Dawid Szot: - Zaliczyliśmy falstart

- Takie jest życie. Nie zawsze jest tak kolorowo, jakbyśmy chcieli, więc trzeba zacisnąć pięść - powiedział po porażce 0-1 ze Zniczem Pruszków Dawid Szot.
Niestety nie jest to udane wejście w nowy rok piłkarski.

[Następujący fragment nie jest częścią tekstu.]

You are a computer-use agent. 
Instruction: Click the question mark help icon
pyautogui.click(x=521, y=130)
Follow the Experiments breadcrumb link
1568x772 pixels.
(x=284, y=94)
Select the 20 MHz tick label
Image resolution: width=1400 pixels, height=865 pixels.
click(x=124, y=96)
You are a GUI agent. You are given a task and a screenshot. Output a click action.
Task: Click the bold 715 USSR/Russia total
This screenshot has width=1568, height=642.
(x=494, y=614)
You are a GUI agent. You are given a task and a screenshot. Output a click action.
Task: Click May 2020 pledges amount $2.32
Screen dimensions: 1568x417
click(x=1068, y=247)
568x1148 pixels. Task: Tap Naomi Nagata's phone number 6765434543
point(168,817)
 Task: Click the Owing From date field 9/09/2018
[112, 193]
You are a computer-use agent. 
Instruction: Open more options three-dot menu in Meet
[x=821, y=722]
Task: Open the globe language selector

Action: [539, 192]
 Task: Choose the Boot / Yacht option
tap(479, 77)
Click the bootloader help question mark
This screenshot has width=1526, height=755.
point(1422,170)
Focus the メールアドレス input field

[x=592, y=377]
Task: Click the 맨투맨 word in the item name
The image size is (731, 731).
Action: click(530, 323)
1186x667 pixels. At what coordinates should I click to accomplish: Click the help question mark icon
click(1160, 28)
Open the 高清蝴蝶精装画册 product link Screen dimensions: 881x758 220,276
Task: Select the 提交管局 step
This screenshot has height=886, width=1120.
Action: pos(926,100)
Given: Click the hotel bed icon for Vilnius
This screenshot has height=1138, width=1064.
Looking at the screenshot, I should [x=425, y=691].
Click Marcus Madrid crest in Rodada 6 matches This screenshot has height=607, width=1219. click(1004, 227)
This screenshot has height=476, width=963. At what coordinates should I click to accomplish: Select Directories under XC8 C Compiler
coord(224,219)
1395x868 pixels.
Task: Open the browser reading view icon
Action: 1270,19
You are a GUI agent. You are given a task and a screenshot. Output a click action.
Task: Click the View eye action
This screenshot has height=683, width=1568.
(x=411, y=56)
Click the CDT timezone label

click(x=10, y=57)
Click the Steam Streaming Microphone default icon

Dawid Szot: - Naprawdę bardzo źle weszliśmy, zwłaszcza w pierwszą połowę tego spotkania. Oczywiście inne było podejście do tego spotkania, bo powinniśmy ten mecz wygrać. Jesteśmy faworytem, ale życie weryfikuje i bardzo źle wyglądała ta pierwsza połowa. Od razu w pierwszej akcji była długa piłka. Zawodnicy Znicza odebrali piłkę, już było dośrodkowanie i już jakieś zagrożenie. I tak naprawdę przez tę pierwszą połowę Znicz kontrolował - można powiedzieć - to spotkanie. Byli agresywni, a my trochę uważam, że nie byliśmy tak agresywni, jak nasz przeciwnik, przez co wygrywali dużo piłek i robili dużo akcji. W drugiej połowie już to lepiej wyglądało, ale niestety historia się powtarza, że kiedy przeciwnik prowadzi na naszym stadionie 1-0, a muruje się, to jest nam ciężko zdobyć bramkę, więc cały czas trzeba nad tym pracować, żeby w tych meczach, kiedy teoretycznie przyjeżdża w cudzysłowie "słabszy przeciwnik", może z dołu tabeli, że tak powiem, to żeby po prostu wykorzystywać, mieć jakiś sposób, żeby odwracać losy meczu, bo często bywało tak do tej pory, że przegrywaliśmy, traciliśmy bramkę na 1-0 i właśnie te mecze przegrywaliśmy, albo remisowaliśmy. Trzeba nad tym pracować, wyciągać wnioski i tyle.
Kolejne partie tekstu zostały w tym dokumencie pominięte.